[Material shown]

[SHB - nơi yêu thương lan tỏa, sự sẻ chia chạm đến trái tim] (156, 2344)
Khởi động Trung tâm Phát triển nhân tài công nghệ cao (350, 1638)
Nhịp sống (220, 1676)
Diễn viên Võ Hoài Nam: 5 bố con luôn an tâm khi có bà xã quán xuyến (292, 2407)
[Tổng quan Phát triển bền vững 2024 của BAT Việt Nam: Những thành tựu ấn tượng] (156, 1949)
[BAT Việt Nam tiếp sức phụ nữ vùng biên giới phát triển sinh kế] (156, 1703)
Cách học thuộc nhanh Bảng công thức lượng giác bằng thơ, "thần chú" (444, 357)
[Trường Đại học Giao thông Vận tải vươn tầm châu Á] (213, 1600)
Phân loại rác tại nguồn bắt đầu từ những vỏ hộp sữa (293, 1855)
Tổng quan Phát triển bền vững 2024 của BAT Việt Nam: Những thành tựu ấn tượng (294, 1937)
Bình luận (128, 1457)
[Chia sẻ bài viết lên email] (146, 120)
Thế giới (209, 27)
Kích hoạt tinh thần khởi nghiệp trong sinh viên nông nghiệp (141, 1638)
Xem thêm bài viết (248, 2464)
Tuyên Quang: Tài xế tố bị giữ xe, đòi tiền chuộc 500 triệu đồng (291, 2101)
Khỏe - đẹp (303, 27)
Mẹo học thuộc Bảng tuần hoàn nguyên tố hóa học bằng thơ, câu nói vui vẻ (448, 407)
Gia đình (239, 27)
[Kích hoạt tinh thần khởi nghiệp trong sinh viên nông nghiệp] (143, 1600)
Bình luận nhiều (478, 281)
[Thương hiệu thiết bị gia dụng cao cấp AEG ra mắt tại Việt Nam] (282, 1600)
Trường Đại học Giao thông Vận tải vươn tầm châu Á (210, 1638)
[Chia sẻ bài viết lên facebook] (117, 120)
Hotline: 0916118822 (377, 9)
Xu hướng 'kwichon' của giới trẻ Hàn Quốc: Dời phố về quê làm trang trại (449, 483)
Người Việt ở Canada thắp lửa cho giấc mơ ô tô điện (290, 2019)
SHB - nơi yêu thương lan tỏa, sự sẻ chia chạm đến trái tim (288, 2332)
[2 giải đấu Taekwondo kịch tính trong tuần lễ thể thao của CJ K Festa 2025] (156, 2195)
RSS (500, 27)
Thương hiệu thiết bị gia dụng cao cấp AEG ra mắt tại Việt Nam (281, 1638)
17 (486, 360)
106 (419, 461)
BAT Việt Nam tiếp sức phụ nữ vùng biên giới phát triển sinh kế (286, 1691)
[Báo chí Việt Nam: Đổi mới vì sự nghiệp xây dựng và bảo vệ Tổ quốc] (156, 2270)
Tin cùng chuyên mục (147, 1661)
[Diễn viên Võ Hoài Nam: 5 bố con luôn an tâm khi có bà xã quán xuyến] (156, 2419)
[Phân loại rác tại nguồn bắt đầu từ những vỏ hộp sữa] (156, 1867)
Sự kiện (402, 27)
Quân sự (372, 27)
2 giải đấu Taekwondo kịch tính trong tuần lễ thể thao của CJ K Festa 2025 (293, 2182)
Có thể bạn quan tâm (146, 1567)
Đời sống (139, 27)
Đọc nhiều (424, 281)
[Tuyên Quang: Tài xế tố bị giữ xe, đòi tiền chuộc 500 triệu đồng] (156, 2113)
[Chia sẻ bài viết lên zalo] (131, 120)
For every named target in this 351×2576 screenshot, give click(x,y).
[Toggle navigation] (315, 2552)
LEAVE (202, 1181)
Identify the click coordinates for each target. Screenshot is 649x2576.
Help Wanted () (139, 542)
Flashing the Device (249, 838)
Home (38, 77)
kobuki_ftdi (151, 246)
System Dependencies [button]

[/Material shown]

:: What the task requires ::
What is needed is an exact repetition of all the entries above.

:: Answer box ::
[SHB - nơi yêu thương lan tỏa, sự sẻ chia chạm đến trái tim] (156, 2344)
Khởi động Trung tâm Phát triển nhân tài công nghệ cao (350, 1638)
Nhịp sống (220, 1676)
Diễn viên Võ Hoài Nam: 5 bố con luôn an tâm khi có bà xã quán xuyến (292, 2407)
[Tổng quan Phát triển bền vững 2024 của BAT Việt Nam: Những thành tựu ấn tượng] (156, 1949)
[BAT Việt Nam tiếp sức phụ nữ vùng biên giới phát triển sinh kế] (156, 1703)
Cách học thuộc nhanh Bảng công thức lượng giác bằng thơ, "thần chú" (444, 357)
[Trường Đại học Giao thông Vận tải vươn tầm châu Á] (213, 1600)
Phân loại rác tại nguồn bắt đầu từ những vỏ hộp sữa (293, 1855)
Tổng quan Phát triển bền vững 2024 của BAT Việt Nam: Những thành tựu ấn tượng (294, 1937)
Bình luận (128, 1457)
[Chia sẻ bài viết lên email] (146, 120)
Thế giới (209, 27)
Kích hoạt tinh thần khởi nghiệp trong sinh viên nông nghiệp (141, 1638)
Xem thêm bài viết (248, 2464)
Tuyên Quang: Tài xế tố bị giữ xe, đòi tiền chuộc 500 triệu đồng (291, 2101)
Khỏe - đẹp (303, 27)
Mẹo học thuộc Bảng tuần hoàn nguyên tố hóa học bằng thơ, câu nói vui vẻ (448, 407)
Gia đình (239, 27)
[Kích hoạt tinh thần khởi nghiệp trong sinh viên nông nghiệp] (143, 1600)
Bình luận nhiều (478, 281)
[Thương hiệu thiết bị gia dụng cao cấp AEG ra mắt tại Việt Nam] (282, 1600)
Trường Đại học Giao thông Vận tải vươn tầm châu Á (210, 1638)
[Chia sẻ bài viết lên facebook] (117, 120)
Hotline: 0916118822 (377, 9)
Xu hướng 'kwichon' của giới trẻ Hàn Quốc: Dời phố về quê làm trang trại (449, 483)
Người Việt ở Canada thắp lửa cho giấc mơ ô tô điện (290, 2019)
SHB - nơi yêu thương lan tỏa, sự sẻ chia chạm đến trái tim (288, 2332)
[2 giải đấu Taekwondo kịch tính trong tuần lễ thể thao của CJ K Festa 2025] (156, 2195)
RSS (500, 27)
Thương hiệu thiết bị gia dụng cao cấp AEG ra mắt tại Việt Nam (281, 1638)
17 (486, 360)
106 (419, 461)
BAT Việt Nam tiếp sức phụ nữ vùng biên giới phát triển sinh kế (286, 1691)
[Báo chí Việt Nam: Đổi mới vì sự nghiệp xây dựng và bảo vệ Tổ quốc] (156, 2270)
Tin cùng chuyên mục (147, 1661)
[Diễn viên Võ Hoài Nam: 5 bố con luôn an tâm khi có bà xã quán xuyến] (156, 2419)
[Phân loại rác tại nguồn bắt đầu từ những vỏ hộp sữa] (156, 1867)
Sự kiện (402, 27)
Quân sự (372, 27)
2 giải đấu Taekwondo kịch tính trong tuần lễ thể thao của CJ K Festa 2025 (293, 2182)
Có thể bạn quan tâm (146, 1567)
Đời sống (139, 27)
Đọc nhiều (424, 281)
[Tuyên Quang: Tài xế tố bị giữ xe, đòi tiền chuộc 500 triệu đồng] (156, 2113)
[Chia sẻ bài viết lên zalo] (131, 120)
For every named target in this 351×2576 screenshot, give click(x,y).
[Toggle navigation] (315, 2552)
LEAVE (202, 1181)
Identify the click coordinates for each target. Screenshot is 649x2576.
Help Wanted () (139, 542)
Flashing the Device (249, 838)
Home (38, 77)
kobuki_ftdi (151, 246)
System Dependencies [button]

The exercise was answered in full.